Apparently, the material is a highly polluting fuel. And unfortunately it is doubtful that such hydrocarbons could ever replace even a small
percentage of petrocarbon usage. How efficient is it to grow cereal using petroleum-intensive farming methods, transport it, then extract the oil?
Certainly, a much more energy-efficient means must be developed or nothing will come of the idea. The only way it is in operation to a tiny degree
now is that recycled oils are obtained "free" from deep fryer waste. And besides the pollution and awful smell, it is dubious that the fuel does
much for the long-term operation of an engine designed for diesel.
QUOTE (groingrinder): "Does not the government pay farmers a subsidy NOT TO GROW crops on some of their land? Is that an urban myth? Seems to me
there is alot of land unfarmed that could be used to grow crops that would provide the vegetable oil needed."
True, there are subsidies to farmers for fallow land. Of course, the overwhelming bulk of arable acreage is in production for profitable crops.
While often they are scarcely worth the effort to harvest due to commodity markets, large operations (READ: burning much fuel) and using
petroleum-derived pesticides can make profits. In order for them to maintain profit, hence viability to operate, they must sell crops at a sufficient
price. Are farmers expected to foot the bill for cheap fuel? You can bet the farm that those ol' boys would want to take you hunting twice and
bring you back once.
QUOTE (tutenkamen): "On June 9-12, however, a Hedberg Conference will be held in London with the theme "Origin of Petroleum -- Biogenic and/or
Abiogenic and Its Significance in Hydrocarbon Exploration and Production."

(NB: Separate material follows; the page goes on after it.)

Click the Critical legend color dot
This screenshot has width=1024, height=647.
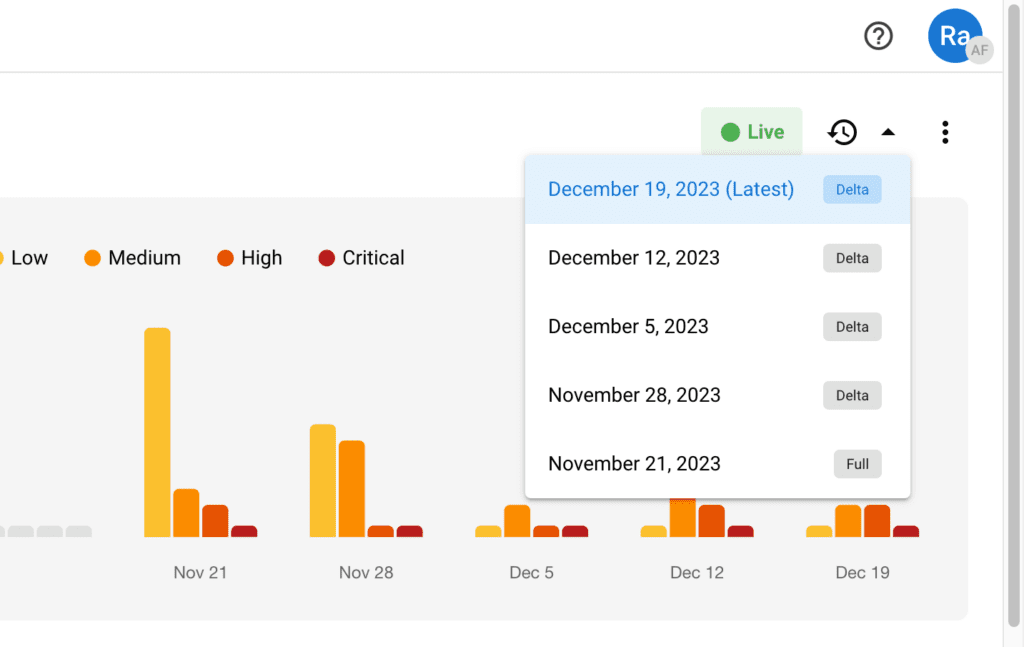click(x=326, y=258)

Certainly it would be an industrial age wet dream for the Earth to produce all the hydrocarbons we could ever pump. But all it amounts to is gaseous
exhalations. Sure, the crystalline basement rock is producing hydrocarbons, though all gas, with the inclusion of helium. The latter material is
noble and is useless for energy unless fusion can be developed. Other materials are also outgassed from the crust in huge amounts, mercury for one.
And if such vast processes are ongoing, why aren't the presently tapped reserves filling back up? After all, they are ideal places for oil to
accumulate, beneath impervious geologic structures.
The sources cited earlier are indicative of worldwide peak oil production occuring in 2000. Despite rising demand and prices, why doesn't all the
postulated petrocarbon production just fill 'er up? The organic origin of commercial reserves is very well established not only by fossils but also
geologic sequences. As noted from the AAPG reference, "However, even the Russian scientists he has worked with accept the organic origin of
petroleum found in large, commercial accumulations." And, as Lewan eludicadtes,
"Significant scientific advances over the last 40 years have tested, modified and refined the organic theory for petroleum formation in the Earth's
crust," Lewan said.
"It is unfortunate that Kenney et al. have chosen to ignore these efforts of other competent scientists, and elevate their inorganic theory on the
misconception that the organic theory is based on carbohydrates being the source of petroleum."
And why would oil companies pour lots of money down a hole, literally, on a theory, one that ignores volumes of findings and research? Perhaps once
oil is $100/bbl, it may be profitable for such explorations, that is if the theory is validated.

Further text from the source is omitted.